This note, posted in March on the Cybergrass page on the World Wide Web, appeared after bluegrass music stalwart Bill Monroe suffered a stroke and was hospitalized at the age of 84.
On September 9, four days short of his 85th birthday, Monroe died, and the sad Web-site note became an epitaph.
Monroe is credited with inventing bluegrass music, although he consistently said he merely sang the music he learned in his childhood. A combination of American mountain music, gospel tunes and old English balladry played on acoustic stringed instruments, bluegrass was named after the grass around his Kentucky home.
The mandolin, Monroe's main instrument, was highlighted in his band, often ringing at breakneck speed. Music historian Alan Lomax referred to bluegrass music as "folk music in overdrive."
Monroe's string band of guitar, mandolin, banjo, fiddle and string bass, a kind of Appalachian chamber ensemble, is known as The Blue Grass Boys.
Monroe added his high tenor harmonies above a baritone or tenor lead and provided a mournful, whining sound that has become a hallmark of traditional bluegrass music. Monroe called his sound "high lonesome," and it comes through on many recordings as he skims the thin line between his highest tenor range and a brilliant falsetto.

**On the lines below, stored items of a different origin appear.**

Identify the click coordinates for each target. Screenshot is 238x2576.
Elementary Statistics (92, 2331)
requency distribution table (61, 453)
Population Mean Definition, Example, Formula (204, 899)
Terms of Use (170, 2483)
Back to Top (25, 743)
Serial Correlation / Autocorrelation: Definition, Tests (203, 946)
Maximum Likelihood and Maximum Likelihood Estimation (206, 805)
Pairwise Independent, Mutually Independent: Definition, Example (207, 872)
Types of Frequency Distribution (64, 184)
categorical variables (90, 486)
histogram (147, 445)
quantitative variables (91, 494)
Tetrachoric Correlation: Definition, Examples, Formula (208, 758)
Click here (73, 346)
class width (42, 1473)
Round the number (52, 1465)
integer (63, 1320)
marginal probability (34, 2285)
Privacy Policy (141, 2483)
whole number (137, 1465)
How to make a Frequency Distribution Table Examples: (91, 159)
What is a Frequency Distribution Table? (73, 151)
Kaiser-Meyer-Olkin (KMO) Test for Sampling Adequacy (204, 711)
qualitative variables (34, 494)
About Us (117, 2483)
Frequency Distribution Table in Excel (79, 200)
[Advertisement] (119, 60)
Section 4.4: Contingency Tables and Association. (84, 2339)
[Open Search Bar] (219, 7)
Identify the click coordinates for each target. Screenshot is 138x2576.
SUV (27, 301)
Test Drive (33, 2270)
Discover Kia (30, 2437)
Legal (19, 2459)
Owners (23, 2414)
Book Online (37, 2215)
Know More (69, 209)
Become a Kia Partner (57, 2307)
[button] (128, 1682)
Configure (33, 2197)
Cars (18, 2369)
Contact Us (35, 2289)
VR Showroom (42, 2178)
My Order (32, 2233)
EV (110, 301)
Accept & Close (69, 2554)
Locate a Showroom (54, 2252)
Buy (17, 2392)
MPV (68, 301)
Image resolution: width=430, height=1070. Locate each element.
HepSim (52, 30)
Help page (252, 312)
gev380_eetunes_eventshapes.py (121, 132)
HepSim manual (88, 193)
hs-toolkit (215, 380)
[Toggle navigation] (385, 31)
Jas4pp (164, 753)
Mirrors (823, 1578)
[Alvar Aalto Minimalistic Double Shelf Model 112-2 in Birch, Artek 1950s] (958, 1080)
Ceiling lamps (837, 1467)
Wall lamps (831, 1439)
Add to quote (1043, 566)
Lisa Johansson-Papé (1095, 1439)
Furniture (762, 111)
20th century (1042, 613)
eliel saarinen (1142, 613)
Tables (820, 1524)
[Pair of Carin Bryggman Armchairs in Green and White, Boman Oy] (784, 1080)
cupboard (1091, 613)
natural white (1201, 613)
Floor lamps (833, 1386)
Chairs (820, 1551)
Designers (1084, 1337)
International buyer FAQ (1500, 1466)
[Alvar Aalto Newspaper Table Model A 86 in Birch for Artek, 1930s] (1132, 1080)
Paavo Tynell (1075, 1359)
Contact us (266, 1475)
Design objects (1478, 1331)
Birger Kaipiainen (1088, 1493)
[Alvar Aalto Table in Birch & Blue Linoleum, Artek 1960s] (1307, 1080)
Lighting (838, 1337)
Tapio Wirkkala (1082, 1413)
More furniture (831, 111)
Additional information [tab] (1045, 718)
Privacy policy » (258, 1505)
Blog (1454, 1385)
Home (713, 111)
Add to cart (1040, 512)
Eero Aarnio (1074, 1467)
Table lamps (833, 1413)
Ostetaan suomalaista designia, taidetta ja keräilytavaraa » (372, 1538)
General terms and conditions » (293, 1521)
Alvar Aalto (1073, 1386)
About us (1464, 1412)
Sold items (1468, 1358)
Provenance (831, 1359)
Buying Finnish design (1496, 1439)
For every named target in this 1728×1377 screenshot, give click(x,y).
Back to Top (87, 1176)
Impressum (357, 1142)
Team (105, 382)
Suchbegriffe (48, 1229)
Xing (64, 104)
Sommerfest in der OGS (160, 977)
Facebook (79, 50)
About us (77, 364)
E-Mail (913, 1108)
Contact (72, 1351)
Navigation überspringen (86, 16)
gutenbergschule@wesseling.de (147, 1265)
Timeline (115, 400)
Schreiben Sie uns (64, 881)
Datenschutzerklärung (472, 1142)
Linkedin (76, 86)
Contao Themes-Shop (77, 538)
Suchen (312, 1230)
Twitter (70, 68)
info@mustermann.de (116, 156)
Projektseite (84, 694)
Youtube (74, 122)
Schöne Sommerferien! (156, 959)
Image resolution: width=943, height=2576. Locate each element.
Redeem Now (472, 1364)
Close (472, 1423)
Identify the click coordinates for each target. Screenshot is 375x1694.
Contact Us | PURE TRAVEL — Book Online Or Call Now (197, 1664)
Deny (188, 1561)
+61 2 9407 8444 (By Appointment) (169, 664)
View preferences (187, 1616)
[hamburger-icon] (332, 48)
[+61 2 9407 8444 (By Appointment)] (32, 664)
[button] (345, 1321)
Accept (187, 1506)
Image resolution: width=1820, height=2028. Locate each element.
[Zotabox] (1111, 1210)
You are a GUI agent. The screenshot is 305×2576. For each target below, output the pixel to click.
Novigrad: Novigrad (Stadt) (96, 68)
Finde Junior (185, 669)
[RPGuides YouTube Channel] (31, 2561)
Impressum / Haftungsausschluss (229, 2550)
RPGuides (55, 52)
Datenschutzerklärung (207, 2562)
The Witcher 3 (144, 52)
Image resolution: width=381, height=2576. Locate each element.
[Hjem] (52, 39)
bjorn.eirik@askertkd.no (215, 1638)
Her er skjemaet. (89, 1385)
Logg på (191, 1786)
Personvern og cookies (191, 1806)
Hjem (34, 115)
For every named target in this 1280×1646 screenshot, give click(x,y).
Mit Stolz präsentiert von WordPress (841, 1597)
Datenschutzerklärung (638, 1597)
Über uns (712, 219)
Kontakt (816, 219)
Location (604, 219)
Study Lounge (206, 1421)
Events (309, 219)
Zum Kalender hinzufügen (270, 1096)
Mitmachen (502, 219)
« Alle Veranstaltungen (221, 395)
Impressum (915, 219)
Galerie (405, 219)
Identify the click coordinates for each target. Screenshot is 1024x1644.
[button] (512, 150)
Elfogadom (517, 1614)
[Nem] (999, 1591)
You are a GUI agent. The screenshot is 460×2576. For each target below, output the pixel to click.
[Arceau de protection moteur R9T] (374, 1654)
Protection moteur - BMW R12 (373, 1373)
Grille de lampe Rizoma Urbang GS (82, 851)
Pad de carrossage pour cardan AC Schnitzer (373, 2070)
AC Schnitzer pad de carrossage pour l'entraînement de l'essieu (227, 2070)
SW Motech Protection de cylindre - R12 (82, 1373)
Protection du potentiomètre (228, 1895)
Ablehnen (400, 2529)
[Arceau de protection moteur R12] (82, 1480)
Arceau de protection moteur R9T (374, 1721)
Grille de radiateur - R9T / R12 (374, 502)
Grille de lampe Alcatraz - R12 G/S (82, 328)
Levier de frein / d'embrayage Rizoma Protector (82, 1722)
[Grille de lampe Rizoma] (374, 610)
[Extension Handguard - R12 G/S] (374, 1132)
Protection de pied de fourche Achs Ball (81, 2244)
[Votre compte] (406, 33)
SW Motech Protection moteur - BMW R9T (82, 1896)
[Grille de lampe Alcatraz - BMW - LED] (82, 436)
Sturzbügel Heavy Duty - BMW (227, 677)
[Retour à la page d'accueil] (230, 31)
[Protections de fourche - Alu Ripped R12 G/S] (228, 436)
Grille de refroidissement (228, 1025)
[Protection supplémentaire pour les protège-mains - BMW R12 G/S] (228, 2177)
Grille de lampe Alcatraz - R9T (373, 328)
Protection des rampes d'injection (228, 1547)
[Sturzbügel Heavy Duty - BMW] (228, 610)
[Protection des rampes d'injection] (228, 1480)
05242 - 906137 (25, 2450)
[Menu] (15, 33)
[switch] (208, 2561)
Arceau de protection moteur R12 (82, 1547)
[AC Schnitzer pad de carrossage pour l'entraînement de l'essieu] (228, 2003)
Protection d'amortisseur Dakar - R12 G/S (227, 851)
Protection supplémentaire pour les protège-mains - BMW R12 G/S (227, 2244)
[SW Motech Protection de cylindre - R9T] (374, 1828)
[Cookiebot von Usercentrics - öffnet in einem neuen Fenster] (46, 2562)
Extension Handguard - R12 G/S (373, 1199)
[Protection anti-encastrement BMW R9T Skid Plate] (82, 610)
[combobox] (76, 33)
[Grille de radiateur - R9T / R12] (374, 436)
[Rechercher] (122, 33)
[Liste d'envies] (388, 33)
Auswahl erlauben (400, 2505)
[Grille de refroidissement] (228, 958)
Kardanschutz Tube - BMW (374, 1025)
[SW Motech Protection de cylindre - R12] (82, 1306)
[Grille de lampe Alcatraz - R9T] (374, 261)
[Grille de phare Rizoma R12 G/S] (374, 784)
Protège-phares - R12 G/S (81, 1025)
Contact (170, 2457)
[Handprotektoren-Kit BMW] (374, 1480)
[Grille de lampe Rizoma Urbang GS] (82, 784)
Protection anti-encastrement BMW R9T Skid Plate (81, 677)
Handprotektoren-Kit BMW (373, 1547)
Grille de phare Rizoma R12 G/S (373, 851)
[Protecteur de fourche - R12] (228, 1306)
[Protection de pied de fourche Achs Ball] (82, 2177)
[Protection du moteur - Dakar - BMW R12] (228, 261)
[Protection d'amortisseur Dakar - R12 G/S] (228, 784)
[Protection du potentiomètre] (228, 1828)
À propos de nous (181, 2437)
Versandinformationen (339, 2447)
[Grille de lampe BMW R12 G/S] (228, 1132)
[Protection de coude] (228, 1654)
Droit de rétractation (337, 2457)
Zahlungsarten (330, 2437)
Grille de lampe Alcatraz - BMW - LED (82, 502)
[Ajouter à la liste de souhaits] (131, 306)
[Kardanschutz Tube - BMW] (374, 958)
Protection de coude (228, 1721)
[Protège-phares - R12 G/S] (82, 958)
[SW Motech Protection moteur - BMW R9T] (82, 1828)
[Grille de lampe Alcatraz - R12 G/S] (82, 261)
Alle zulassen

Indeed, "high lonesome" ranks as the signature of a Monroe bluegrass song, whether performed by The Blue Grass Boys or an imitating band.
Many of the best known musicians in bluegrass music played in Monroe's band: Lester Flatt and Earl Scruggs, Mac Wiseman, Don Reno, Sonny Osborne, Del McCoury, Ricky Skaggs, Alison Krauss and Vasser Clements among them.
Many who weren't a part of The Blue Grass Boys nevertheless trace Monroe's influence on their music. Even Elvis Presley began his career with a recording of what is probably Monroe's most familiar song, "Blue Moon of Kentucky."
Presley, mildly embarrassed at his rocking version, once apologized to Monroe for the cover, but Monroe characteristically encouraged the expansion of the influence of bluegrass.
Perhaps most fascinating from those paying tribute to Monroe's influence are these words: "He's one of the most important guys in 20th-century music. He invented a music that's peculiarly American."
This tribute was spoken by the late Gerry Garcia of The Grateful Dead.
Fans of bluegrass cherish stories of a connection with Monroe.
Bob Cherry, a former Xerox employee who maintains the Cybergrass Internet site, recalls his first trip to a Monroe concert and finding the only available parking place in a space that would have blocked the bus that brought the Blue Grass Boys to town.
"Bill came up and said to go ahead and park there and he'd find me when he had to leave," Cherry writes.
Cherry cherishes LP records he purchased at that concert whose labels Monroe patiently autographed, records Cherry has never played.
Shirley Jinkins, a writer for the Fort Worth Star Telegram who'd been back stage to interview several country singers during her career, recalls a difference in interviewing Monroe.
In country circles, Jinkins writes, "It's always 'Reba' or 'Garth' and even 'Merle,' whether you're a record exec, a journalist or simply a fan.
"This time," Jinkins writes, "it was definitely 'Mr. Monroe.'"
Jinkins remembers the band playing a tune she didn't recognize that "sounded the way wisteria looks in moonlight." To her surprise and delight, Monroe asked to dance with her, and he flirted with her as he glided her around the floor.
I never attended a Monroe concert, though I consider myself a bluegrass afficianado. I was one of those strange teens who grew up in New York City favoring the country music played on a New Jersey radio station. Later, I was absorbed in the urban folk revival of the '60s.
My key memory of Monroe arises from my work as a journalist. A newspaper I worked with, as do many newspapers, prepared biographies of elderly Americans for later obituaries. These are known in the trade as pre-obits that often involve interviewing the principal with full knowledge of the intent of the interview.
I once arranged an interview with a famous professor whose first question startled me: "This isn't an obituary interview is it? Because your paper's already done one of those with me."
At any rate, I drew the assignment of preparing a pre-obit on Bill Monroe, who was then in his early 70s and, as I recall, battling colon cancer. Had Monroe ever come through the Northeast while I was working there, I would have attempted to interview him for his obituary.
Monroe survived the cancer, never came through the Northeast on my watch, and left me with a catalog of facts, most of which came to my attention again in the fine obituary tributes to the fallen legend in The Washington Post and Bluegrass Unlimited magazine.
The night I learned of Monroe's death, I listened
to tapes I have of his music and rued that I'd never seen him in concert.
Sadly, all future Bill Monroe performances have been cancelled.